If you mean that some text books include "0" as a natural number, I don't recall having seen such. The natural numbers, together with 0, are the "whole numbers".

(5) Equations that the results is Natural called Diophantine equation.

Diophantine equation are equations such that only natural numbers are accepted as solutions. Is that what you mean by "results"?

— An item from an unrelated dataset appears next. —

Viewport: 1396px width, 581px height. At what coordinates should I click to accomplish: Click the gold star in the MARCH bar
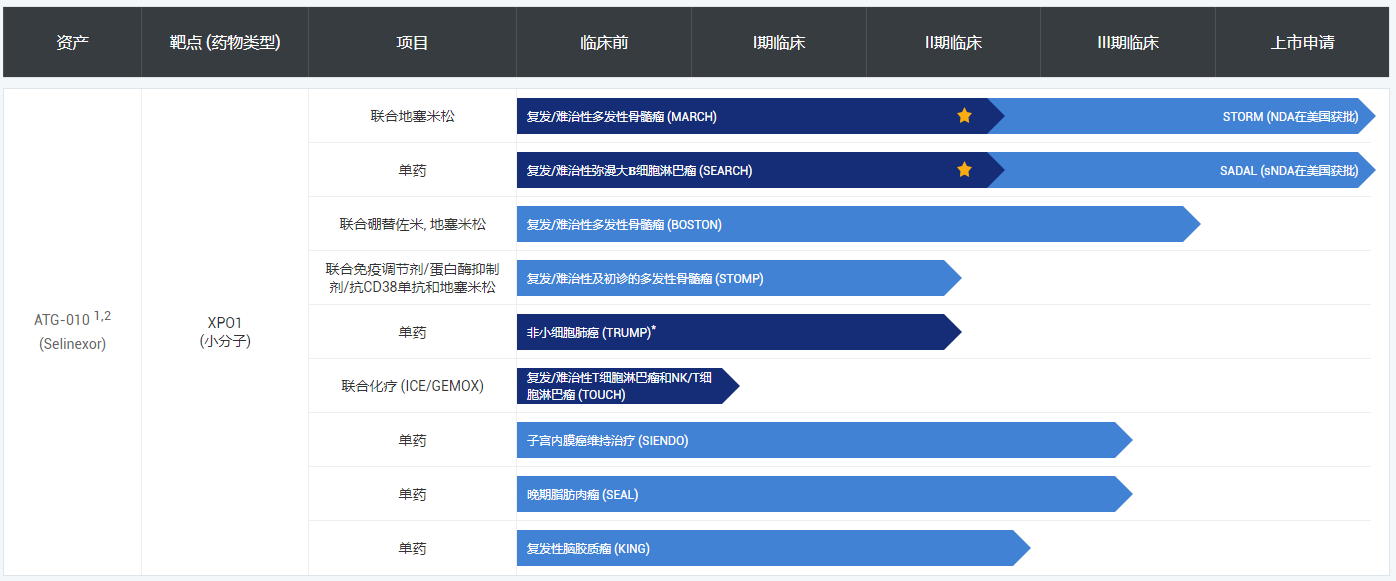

(6) There is not such terminology: Diophantine number. So the only terminology is Natural number.
(a) Is there a special field in math that deal only in the topic: real number,
If (a) is true so Why?

"Real analysis" deals with real numbers and functions of real numbers.

My "feeling is" because:
(1) historical reasons.
(2) you can't elaborate the terms of Natural number to Real Number? Because it a doing a "paradox"?
(b) Why there aren't tools to deal to with real numbers like Natural Number?
That all for now.

 

[Dr.Peterson]

Let me understand the terminology of math thing that I used.
OK.
Write for me true or false. And tell me why (if you want to)
(1) Number theory deal with concepts of Natural Number.
(2) Natural Number is positive number (x > 0).
(3) You can also define positive number as x belong to N and 0 belong to N or as can be define in terminology: non-negative integer number or: x >=0 N).
(4) In some "books" (1) and (2) statement can be use to answer by context but each book choose for you what you have to use.
(5) Equations that the results is Natural called Diophantine equation.
(6) There is not such terminology: Diophantine number. So the only terminology is Natural number.
(a) Is there a special field in math that deal only in the topic: real number,
If (a) is true so Why?
My "feeling is" because:
(1) historical reasons.
(2) you can't elaborate the terms of Natural number to Real Number? Because it a doing a "paradox"?
(b) Why there aren't tools to deal to with real numbers like Natural Number?
That all for now.

Terms vary somewhat in usage, so some of these questions have more than one answer, or need qualifications.

Some authors do define natural number in different ways; see http://mathworld.wolfram.com/NaturalNumber.html .

Diophantine equations in general have integer solutions, not necessarily natural numbers: https://en.wikipedia.org/wiki/Diophantine_equation .

The primary difference between integers and real numbers is that the integers are a discrete set, so that some things that can be done with real numbers (such as limits of a sequence) are impossible in general. Also, the integers lack multiplicative inverses. On the other hand, some things that can be done with integers (such as greatest common divisor) can't be defined for the real numbers. Their properties determine the kinds of math that can be done.

 

[JeffM]

i disagree with Halls of Ivy that there is a universal agreement on the definition of the natural numbers.

See for example

https://math.stackexchange.com/questions/283/is-0-a-natural-number

https://en.m.wikipedia.org/wiki/Natural_number

See in particular the reference to the International Standards Organization, the standard of which includes zero in the natural numbers.

http://mathworld.wolfram.com/NaturalNumber.html

There clearly is disagreement about the definition. (See the wolfram article about suggested notation to make clear which definition is being used.) Halls of Ivy may have strong views on which definition is preferable, but that does not warrant saying that contrary views do not exist. (I am perhaps being unfair because Halls said that he has never heard an opposing viewpoint.)

But definitions are a matter of convention and convenience. For many proofs in mathematics, it makes things more convenient to start N with 1. There are apparently fields where it makes things more convenient to start N with 0. But this is an argument about names, which ultimately are free creations of the human mind.

God dropped by the Garden of Eden one day and asked Adam to tell him how Adam had gone about naming the animals.

God pointed to one of the animals and asked Adam for its name. Adam said, "Monkey." God said, "Yes, nice choice."

God indicated another animal and posed the same question. Adam answered, "Mongoose." God said, "Excellent. Well done."

God gestured at a third animal and made the same query. Adam replied, "Hippopotamus."

God said, "Hippopotamus? But why?"

"Oh," announced Adam, "it looked like a hippopotamus to me."